Y el teléfono suena como loco. Timbra y timbra en el chalet recién adquirido. Un microbús Toyota en el garaje está cargado de unos sacos de papas, cebollas y amplificadores. Dos gasfiteros trabajan ajenos al tráfago de los contratos, el afinamiento de las guitarras y el aroma de una sopa de cabeza de carnero que se escapa de la misteriosa cocina multiusos y viejas gordas apolleradas. Un enorme televisor permanece encendido y los diplomas le otorgan al recinto un toque a sala de espera de abogado pituco aunque con la cantidad de trofeos el living más parece un club provinciano de sapo electrónico.

El símbolo de Los Shapis es el arco iris. «Ahí están sintetizados los colores de nuestra tierra», dice Chapulín y ya está pensando en el almuerzo y la tripa gorda la tiene entumecida. “La bandera de los incas tenía esa policromía, por eso que en función de la integración nacional, de sus regiones, sus costumbres y sus culturas, pensamos y retomamos uno de los símbolos de nuestros antepasados”. ¿Y las flechas?, les pregunto. “Eso lo dejamos para clavar en la noche” se aviva en responder.

Los demás integrantes, todavía legañosos, se rascan las verijas en un enorme sofá. Son peruanos: José Loayza, el segundo guitarra es de Huancayo, Toribio Soca, ayacuchano, hace dos años es el bajista oficial. Otro fundador se llama Lucho Guevara, encargado de los timbales, nació en Trujillo pero no es aprista y Roberto Capcha, el último jale, es jaujino pero toca el bongó como chalaco. En las congas, el huanuqueño Ricardo González, les otorga el sabor montañés y Gregorio Mallma, «cafecito», tarmeño, mete candela en el güiro y junto a Noemí Cristóbal, la mujer de Moreyra, hacen los coros. Son peruanos, les dije.
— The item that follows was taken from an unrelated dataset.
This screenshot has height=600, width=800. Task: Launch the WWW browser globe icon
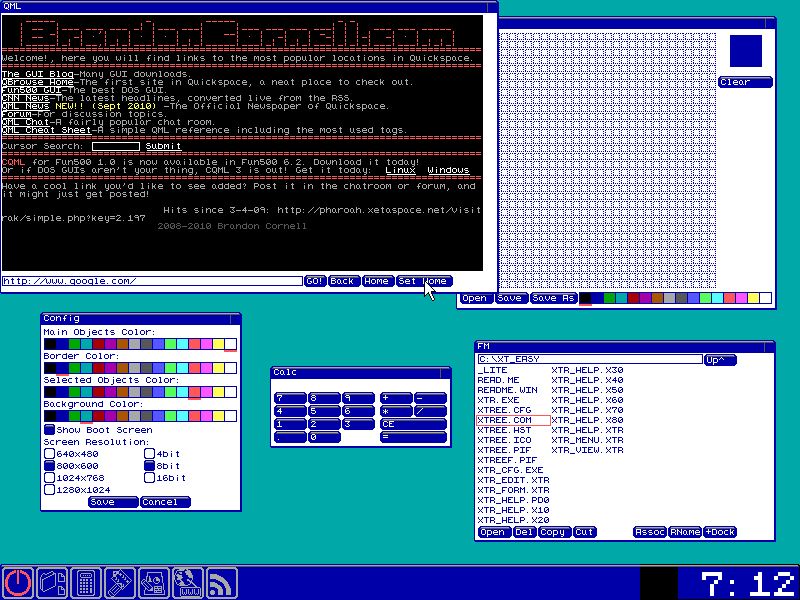point(188,583)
Y antes de largarme les pregunto si tienen claro aquello de «la cumbia folk». Y Los Shapis se miran, se tiran dedo pero Moreyra se las arregla para contestar: «la idea no está centrada aún, intuitivamente existe la intención de utilizar melodías folklóricas e integrarlas a la cumbia colombiana, pero nuestros elementos técnicos todavía no tienen un elemento musical homogéneo, más bien por el momento obedecen a la inspiración del músico que hace los arreglos. Pero mira hermanito, qué cosa quieres, si recién estamos empezando». Cierto, la chicha estaba fermentando.
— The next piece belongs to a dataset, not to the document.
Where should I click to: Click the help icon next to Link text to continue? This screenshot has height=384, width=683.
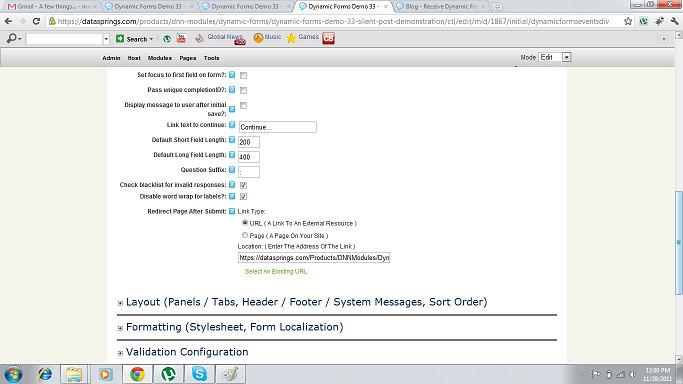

Los Shapis ahora se llaman “Los intercontinentales” y tienen más de treinta años de vida artística. Pero todavía recuerdan el concierto en el estadio del Alianza Lima, en el mano a mano con Aníbal López y La Única. “Y, en Huamanga, decían que ni Alan García había llenado así la plaza –Dice “Chapulín”– Otro fue el de la UNI. Hacer música chicha en ese tiempo era una locura, pero los muchachos, poco a poco, fueron llegando, hasta que fueron una multitud. Los Shapis los jalaban como un imán. Hasta en el cerro, en el fuerte Rímac, a lo lejos, vimos a los soldados que empezaron a bailar. Habíamos logrado captar a los muchachos con nuestra música”.

¿Y conocían a Chacalón?, les preguntó: “Nos conocíamos como músicos, pero no éramos amigos. Aunque recuerdo una vez que estábamos tocando en el jirón Lampa, era mi cumpleaños, y me pasan la voz y me dicen que había llegado Chacalón y La Nueva Crema. Y se subieron al escenario a tocar. ¡Fue una sorpresa! Así que, al año siguiente, nos fuimos a la carpa Grau y tocamos en su cumpleaños. Fue algo maravilloso”.

“ ¡Señoras y señores! Respetable público. Amantes de la cumbia folk del Perú y del mundo; llegó la hora esperada de nuestro show multicolor, para todas las apachurrita: con ustedes Los Shapisss”. Y ahora la fiebre de la multitud rebasa el control de los matones, las chicas trepan al escenario, sudorosas se rasgan los jeanes marca chanco y los chupaqueños se tienen que retirar con los bividís rasgados por las uñas de la popularidad. Cansados y triunfantes se trepan al «Shapimovil». Mañana seguirá la fiesta.